The idea of package deltas just won't go away... However, binary diffs
really are not ideal with pacman verifying the compressed package - that
means we need to reconstruct the package on the users system to verify.
Also our old approach using xdelta3 somewhat died when moving packages
away from gz (or xz?) compression. Other binary diff approaches really
suffered the same issue. In general, I find the approach of
reconstructing the full package to be suboptimal. I also don't
particulaly want to verify uncompressed packages.
I wondered if this was a case of perfect being the enemy of good, so I
have investigated a different, very lazy approach. Instead of taking a
binary diff, we could just provide the files that have changed between
package versions. This is super easy to do as we have checksums for all
files in the mtree file. We could then extract this "diff" package
directly, and use the mtree file to adjust timestamps/permissions/etc(?)
on kept files, and it would be just like the full package had been
installed.
I ran some numbers to see if this was worth while. The results for the
last bunch of updates for bash, coreutils, qt5-base and systemd are
given here:
https://wiki.archlinux.org/title/User:Allan/Pkgdiff
On major version updates, this is approach is a waste of time. But for
minor updates bash download would average 25% of the size, coreutils
about 36% (though was ~1% for simple rebuilds!), qt5-base about 40% and
systemd 60%. Not shown but worth noting note that when Arch changes
gcc/binutils versions or updates CFLAGS etc, this can stop any binary
diff being as useful.
If we implemented using these diffs but only allowed it for updates from
the previous package version (i.e. no diffs to package (current - 2) or
earlier, or diff chaining), then this would be rather simple to
implement (at least from the pacman side...).
Any comments before I invest time implementing?
Allan

(Directive A): Decide whether each statement agrees with the package-diff proposal, answering yes or no and quoting the words that settle it: (i) the earlier xdelta3 approach stopped working once packages moved off gz or xz compression; (ii) for minor updates, a systemd download would average about 25% of the full size; (iii) the proposal would permit diffs from a package two versions behind the current one.
(Directive B): In the package-diff proposal, substitute "point releases" for "minor updates" and write out the passage starting with "on kept files, and" and going on through "being as useful.".
The items that come next have no connection to the package-diff proposal above.

(Provided records):

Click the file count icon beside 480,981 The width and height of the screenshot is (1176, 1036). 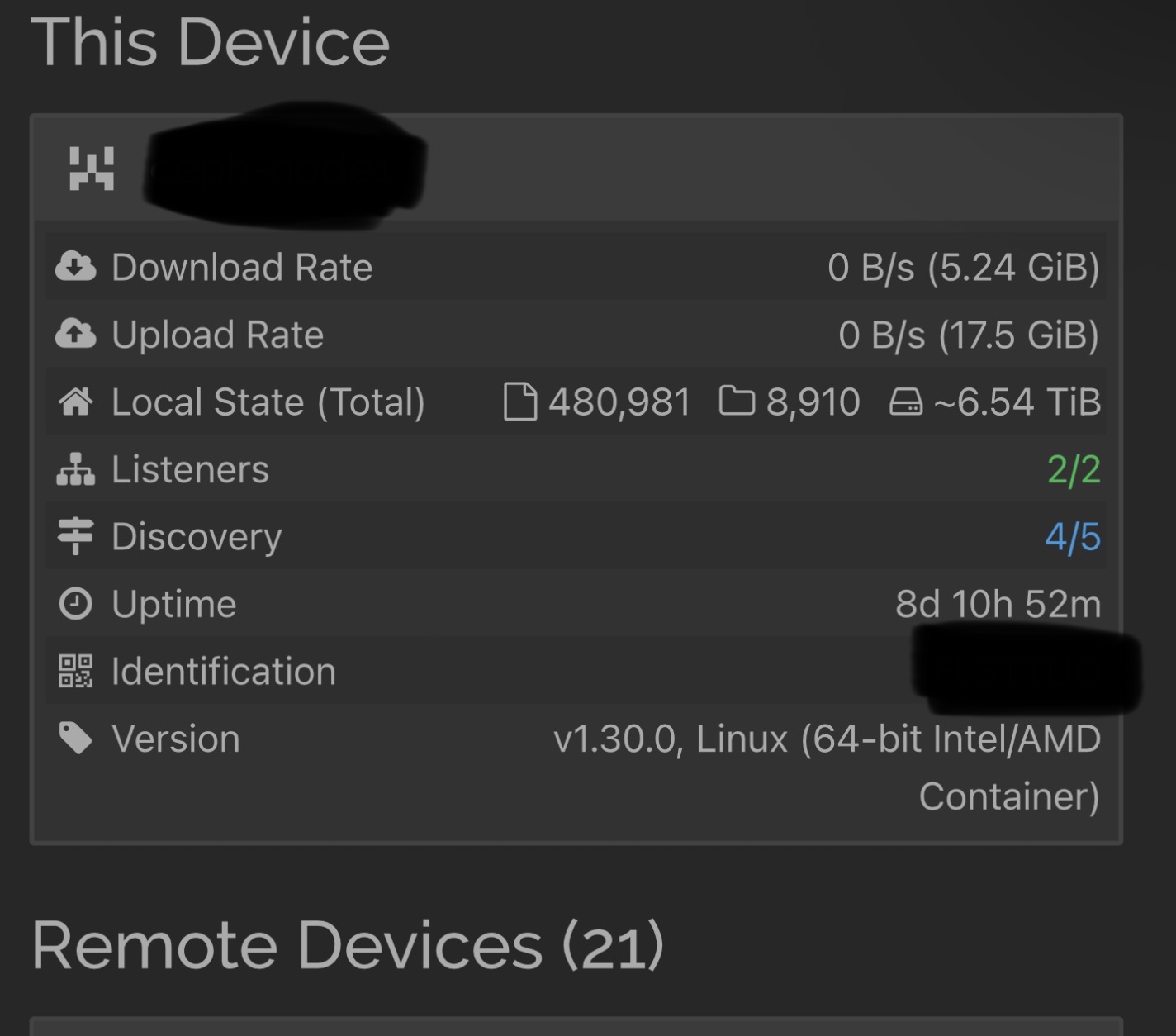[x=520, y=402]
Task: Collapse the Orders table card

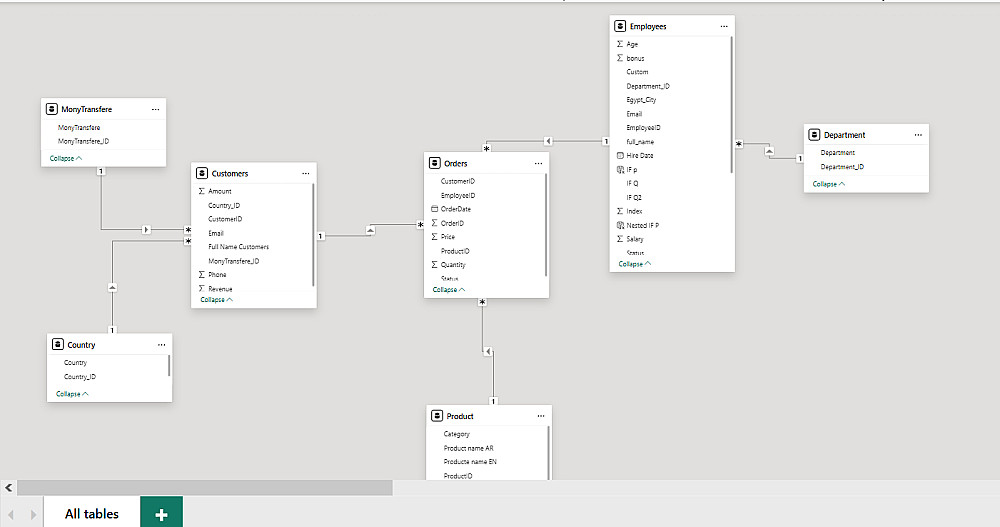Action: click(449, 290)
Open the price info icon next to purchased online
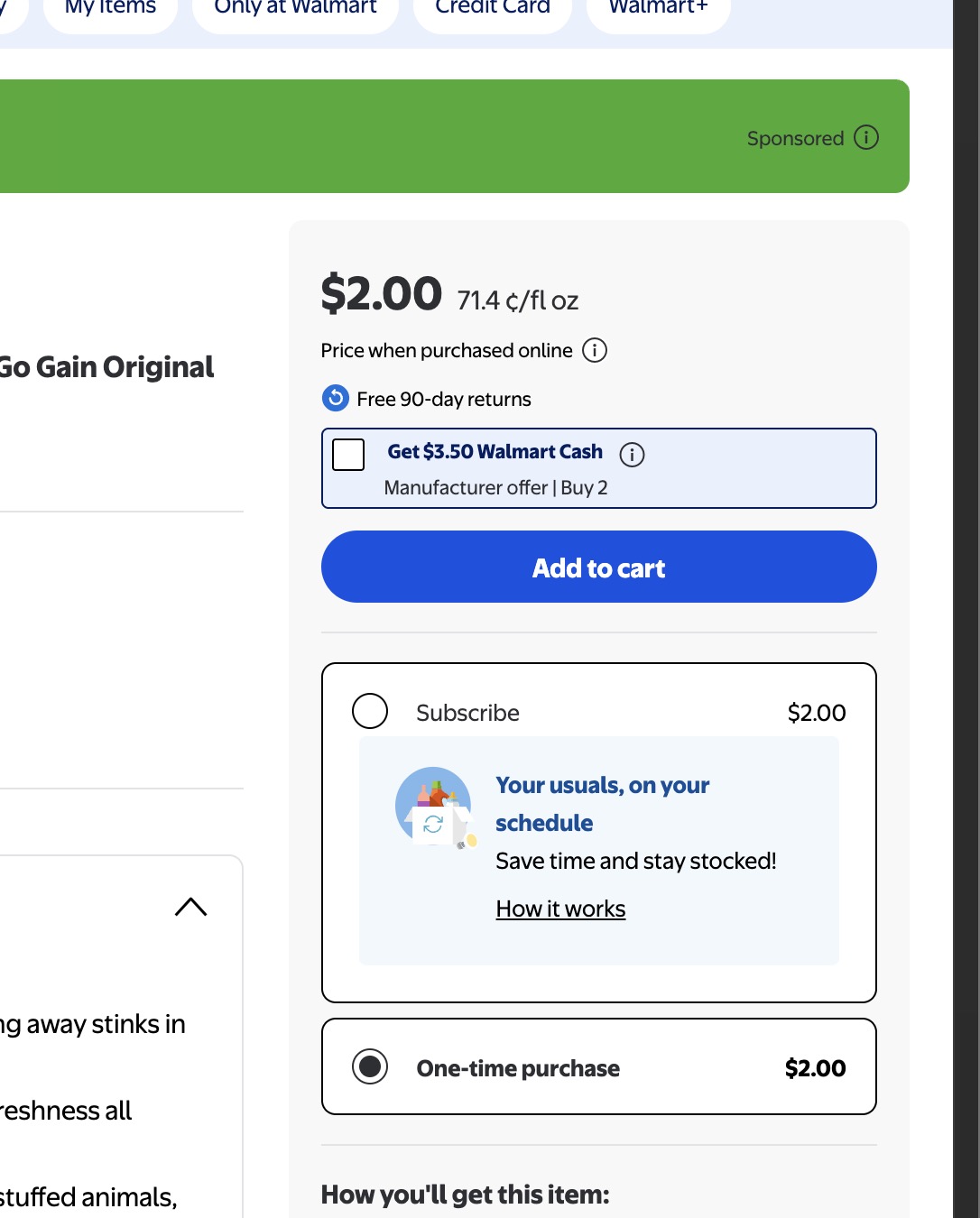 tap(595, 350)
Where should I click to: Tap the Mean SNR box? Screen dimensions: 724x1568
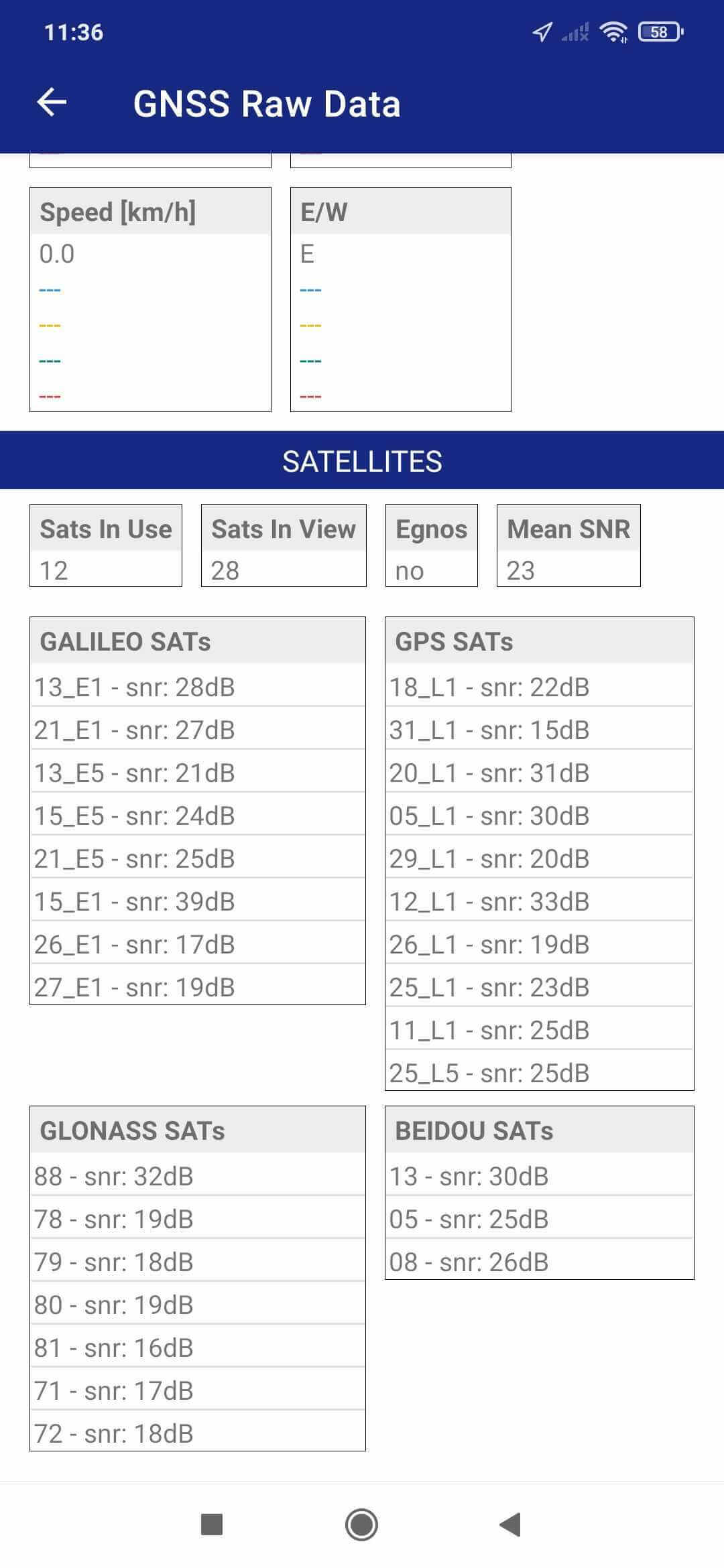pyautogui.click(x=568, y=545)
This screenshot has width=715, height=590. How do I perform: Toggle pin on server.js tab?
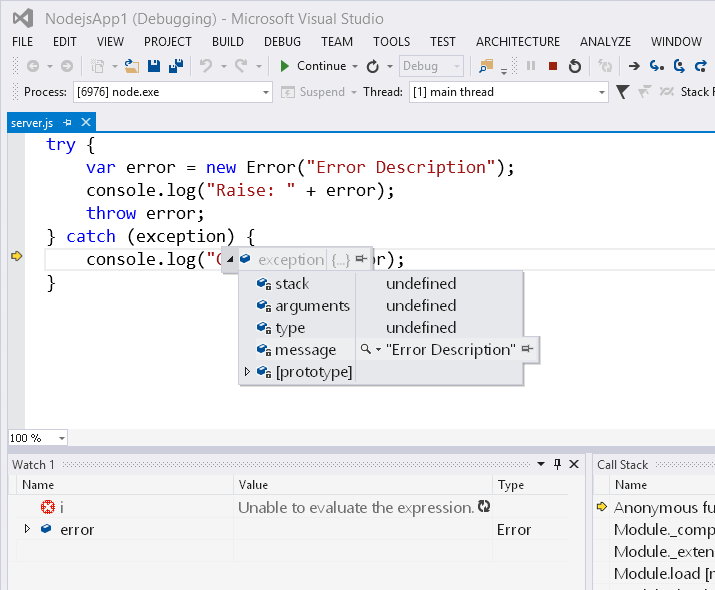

(Reply A):
(i) Yes: "our old approach using xdelta3 somewhat died when moving packages away from gz (or xz?) compression"
(ii) No: "qt5-base about 40% and systemd 60%"
(iii) No: "no diffs to package (current - 2) or earlier, or diff chaining"

(Reply B):
on kept files, and it would be just like the full package had been
installed.
I ran some numbers to see if this was worth while. The results for the
last bunch of updates for bash, coreutils, qt5-base and systemd are
given here:
https://wiki.archlinux.org/title/User:Allan/Pkgdiff
On major version updates, this is approach is a waste of time. But for
point releases bash download would average 25% of the size, coreutils
about 36% (though was ~1% for simple rebuilds!), qt5-base about 40% and
systemd 60%. Not shown but worth noting note that when Arch changes
gcc/binutils versions or updates CFLAGS etc, this can stop any binary
diff being as useful.